Ooo, I did one of these for my city’s downtown! It’s horribly depressing living here!
That’s so ridiculously bad.
You want to know something even worse?
I still hear people regularly moan the “lack” of parking downtown.
Where’s the downtown? It’s just some scattered buildings surrounded by parking moats! My city’s only marginally better. There’s about an 8 block area that’s actually like a downtown with the rest being parking and buildings that have survived being bulldozed into parking (so far, anyway).
I actually have a poster from the local museum of a map of the city, dated 1881. It had a dense, walkable downtown.
Now it’s all parking. Seas of empty asphalt. Like we have a whole ass river and only one waterfront patio because we gave that real estate to parking.
Do people from your university actually come by car? That is such an expensive way to travel and in my experience very few student can afford that
It’s unfortunately heavily car-centric. Many students drive.
In the US, most students drive if they live off campus. Even many of the ones who live on campus keep cars around.
How do you even pay for that? I struggle to have enough money for everything I need. If I had to pay for a car I would be deep in the red.
Yeap. Now you know one of the reasons it’s expensive to be poor in America. A car is practically a requirement in most places.
In the town I grew up in, everyone had a car by age 16. There is a bus that comes through town once an hour in either direction during rush hour, so public transit is basically non-existent. By car, this town is 45 minutes from Washington, DC. You would either get a car from your family because they have enough money, or you would start working at age 14 to save up money to buy one yourself. You learn to incorporate the costs of car ownership into your life at an early age and just work enough, or take out enough student loans to pay for it. Cost-of-living calculations done by universities to determine how much you can borrow every year include transportation costs which are often calculated assuming car ownership.
At my school, some years commuters make up over 50% of the student body…
At the uni I went to, parking was limited and you had to apply for a permit to park a car there. Most of us students who lived off campus would commute in by bus.
Parking is limited here, too. Parking passes sell out quickly. No applications needed, though. Instead, you get a chance to buy earlier the more credits you have.

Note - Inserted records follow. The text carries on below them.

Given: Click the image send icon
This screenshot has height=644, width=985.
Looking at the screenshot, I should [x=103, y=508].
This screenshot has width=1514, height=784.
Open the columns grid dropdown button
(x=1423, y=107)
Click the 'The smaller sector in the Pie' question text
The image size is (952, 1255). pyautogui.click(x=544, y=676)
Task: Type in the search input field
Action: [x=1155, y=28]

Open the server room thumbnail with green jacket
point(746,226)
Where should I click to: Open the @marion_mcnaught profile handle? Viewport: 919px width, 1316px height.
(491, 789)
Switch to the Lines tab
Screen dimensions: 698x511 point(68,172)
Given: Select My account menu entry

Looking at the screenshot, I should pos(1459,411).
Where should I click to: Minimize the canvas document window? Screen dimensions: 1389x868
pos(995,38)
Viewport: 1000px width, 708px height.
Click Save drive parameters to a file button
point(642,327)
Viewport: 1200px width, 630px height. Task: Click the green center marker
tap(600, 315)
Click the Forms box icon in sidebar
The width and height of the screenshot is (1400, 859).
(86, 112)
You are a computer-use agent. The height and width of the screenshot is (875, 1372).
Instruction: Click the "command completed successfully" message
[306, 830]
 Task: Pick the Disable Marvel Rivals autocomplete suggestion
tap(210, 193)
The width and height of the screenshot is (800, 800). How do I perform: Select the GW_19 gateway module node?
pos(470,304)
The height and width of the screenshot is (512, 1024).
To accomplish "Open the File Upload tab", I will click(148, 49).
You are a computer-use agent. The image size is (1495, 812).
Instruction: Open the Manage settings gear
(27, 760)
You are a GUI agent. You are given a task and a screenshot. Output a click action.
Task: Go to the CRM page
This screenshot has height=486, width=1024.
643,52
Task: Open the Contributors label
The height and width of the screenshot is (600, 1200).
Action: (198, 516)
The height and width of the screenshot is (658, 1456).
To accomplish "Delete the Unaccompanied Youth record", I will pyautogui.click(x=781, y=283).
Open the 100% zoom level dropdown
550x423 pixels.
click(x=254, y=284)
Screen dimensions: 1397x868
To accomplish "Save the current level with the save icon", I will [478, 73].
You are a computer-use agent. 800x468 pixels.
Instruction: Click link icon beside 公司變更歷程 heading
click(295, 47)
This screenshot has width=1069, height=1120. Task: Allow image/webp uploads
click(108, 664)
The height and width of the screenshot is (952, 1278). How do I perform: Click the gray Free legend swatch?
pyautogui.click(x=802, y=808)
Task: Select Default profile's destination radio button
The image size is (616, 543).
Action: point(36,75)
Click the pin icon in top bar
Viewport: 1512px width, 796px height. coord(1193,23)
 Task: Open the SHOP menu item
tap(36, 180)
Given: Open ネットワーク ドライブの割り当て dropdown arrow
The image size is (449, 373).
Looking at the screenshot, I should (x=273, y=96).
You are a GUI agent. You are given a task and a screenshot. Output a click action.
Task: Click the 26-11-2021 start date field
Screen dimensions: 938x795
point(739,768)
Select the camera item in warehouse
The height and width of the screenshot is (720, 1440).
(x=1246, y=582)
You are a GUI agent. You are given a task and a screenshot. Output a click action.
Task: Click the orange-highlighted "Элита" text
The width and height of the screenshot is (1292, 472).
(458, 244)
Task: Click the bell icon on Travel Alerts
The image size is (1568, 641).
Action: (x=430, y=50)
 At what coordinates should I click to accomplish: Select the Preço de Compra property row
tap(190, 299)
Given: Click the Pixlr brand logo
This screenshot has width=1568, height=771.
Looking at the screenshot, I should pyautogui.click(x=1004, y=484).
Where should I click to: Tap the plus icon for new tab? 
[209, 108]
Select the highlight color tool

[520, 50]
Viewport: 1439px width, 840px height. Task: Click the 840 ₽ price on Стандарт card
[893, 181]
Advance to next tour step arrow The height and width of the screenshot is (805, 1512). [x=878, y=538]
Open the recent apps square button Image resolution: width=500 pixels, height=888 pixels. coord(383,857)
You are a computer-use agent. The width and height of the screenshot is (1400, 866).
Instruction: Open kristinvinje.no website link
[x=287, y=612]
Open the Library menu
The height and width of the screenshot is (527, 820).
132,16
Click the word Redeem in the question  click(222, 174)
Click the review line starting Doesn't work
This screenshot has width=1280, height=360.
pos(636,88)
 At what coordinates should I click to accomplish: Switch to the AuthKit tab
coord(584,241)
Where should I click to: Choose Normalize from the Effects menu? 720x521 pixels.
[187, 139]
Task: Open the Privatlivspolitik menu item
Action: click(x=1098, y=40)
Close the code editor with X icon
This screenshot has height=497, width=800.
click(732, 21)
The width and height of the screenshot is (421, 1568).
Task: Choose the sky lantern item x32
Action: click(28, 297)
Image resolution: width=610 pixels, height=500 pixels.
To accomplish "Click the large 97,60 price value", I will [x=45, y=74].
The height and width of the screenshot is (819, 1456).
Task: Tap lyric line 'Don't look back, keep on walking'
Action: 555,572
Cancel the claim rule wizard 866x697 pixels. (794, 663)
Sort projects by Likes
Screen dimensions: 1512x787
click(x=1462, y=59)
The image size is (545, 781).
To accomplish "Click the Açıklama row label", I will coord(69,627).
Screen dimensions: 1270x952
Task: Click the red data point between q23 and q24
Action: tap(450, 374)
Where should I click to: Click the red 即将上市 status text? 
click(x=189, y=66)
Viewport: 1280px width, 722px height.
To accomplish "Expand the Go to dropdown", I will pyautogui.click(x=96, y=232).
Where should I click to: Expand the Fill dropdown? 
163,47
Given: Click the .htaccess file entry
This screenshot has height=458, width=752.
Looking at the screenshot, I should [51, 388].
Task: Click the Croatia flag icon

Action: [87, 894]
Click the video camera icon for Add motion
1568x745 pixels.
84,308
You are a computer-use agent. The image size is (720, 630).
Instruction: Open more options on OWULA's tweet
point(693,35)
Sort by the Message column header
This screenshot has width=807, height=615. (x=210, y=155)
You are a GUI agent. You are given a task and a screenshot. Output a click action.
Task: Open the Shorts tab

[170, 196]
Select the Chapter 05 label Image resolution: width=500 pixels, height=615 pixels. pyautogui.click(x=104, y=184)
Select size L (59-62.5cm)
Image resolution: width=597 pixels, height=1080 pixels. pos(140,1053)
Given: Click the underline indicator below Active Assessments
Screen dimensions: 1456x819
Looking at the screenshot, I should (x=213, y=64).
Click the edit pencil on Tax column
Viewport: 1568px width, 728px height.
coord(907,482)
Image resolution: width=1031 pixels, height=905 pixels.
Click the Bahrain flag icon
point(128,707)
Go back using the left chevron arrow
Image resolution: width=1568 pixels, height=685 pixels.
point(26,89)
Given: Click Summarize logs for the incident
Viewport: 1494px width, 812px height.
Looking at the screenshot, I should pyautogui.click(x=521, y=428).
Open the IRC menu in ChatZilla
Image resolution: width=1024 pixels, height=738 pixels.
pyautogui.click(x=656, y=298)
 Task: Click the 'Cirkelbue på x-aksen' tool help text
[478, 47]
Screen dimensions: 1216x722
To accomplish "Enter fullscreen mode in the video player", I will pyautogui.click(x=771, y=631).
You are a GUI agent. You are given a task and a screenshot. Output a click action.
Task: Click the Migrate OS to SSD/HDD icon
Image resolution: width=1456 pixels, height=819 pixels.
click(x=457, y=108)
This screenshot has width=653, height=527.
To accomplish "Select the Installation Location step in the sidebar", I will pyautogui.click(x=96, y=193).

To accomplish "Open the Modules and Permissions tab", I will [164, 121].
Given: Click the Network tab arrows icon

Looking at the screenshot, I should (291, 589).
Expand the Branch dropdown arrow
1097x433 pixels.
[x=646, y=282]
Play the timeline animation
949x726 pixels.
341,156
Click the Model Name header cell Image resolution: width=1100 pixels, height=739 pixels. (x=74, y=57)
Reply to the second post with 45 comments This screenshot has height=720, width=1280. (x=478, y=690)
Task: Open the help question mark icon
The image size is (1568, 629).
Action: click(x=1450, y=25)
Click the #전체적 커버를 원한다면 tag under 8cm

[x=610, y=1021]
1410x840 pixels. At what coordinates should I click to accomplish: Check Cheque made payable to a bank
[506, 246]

Maybe get unvolved in Student council or however they are called in you Uni and try to find some like minded people to change that or do some guerilla gardening, tactical urbanism etc. to get people to notice how stupid that is, i mean younger peope are usually way more open to less car dependency than the general population
I actually just graduated. I led a student advocacy group fighting for bike lanes and related things like getting rid of parking lots near the center of campus. I met with the student government dozens of times in my last year and had to explain to people almost every time how much of a waste of space parking is.
what is guerilla gardening?
Its when you plant something somewhere without having the right todo so for example in order to protest. So here they could put some plants on parts of the parking lots to fence an area off where he puts for example some benches, where people can study or something instead of cars parking there
Is this in the southern part of the US?
University of Maryland it looks like just from that one trail name
It’s in Maryland
Same at mine, actually thought this was mine for a second lol
The sad part is that this is way better than most U.S. cities, let alone strip malls in the middle of nowhere.
I can’t believe the size of that campus. Let alone the size of the car parks. The whole campus of the university I attended was 135 acres and yet yours has over half that amount of land dedicated to car parks.
Go Terps! I also graduated from UMD in 2014!
Is this all flat parking lots, or does it include multistory car parks?
I mean, what a waste of space either way!
There are 4 parking garages. Unfortunately two of them are in the middle of campus. I’d rather have more land be used for surface parking because it’s much easier to convert that land to some other use. The university thankfully just got rid of one parking lot in the middle of campus that they’re replacing with lecture halls and lab space.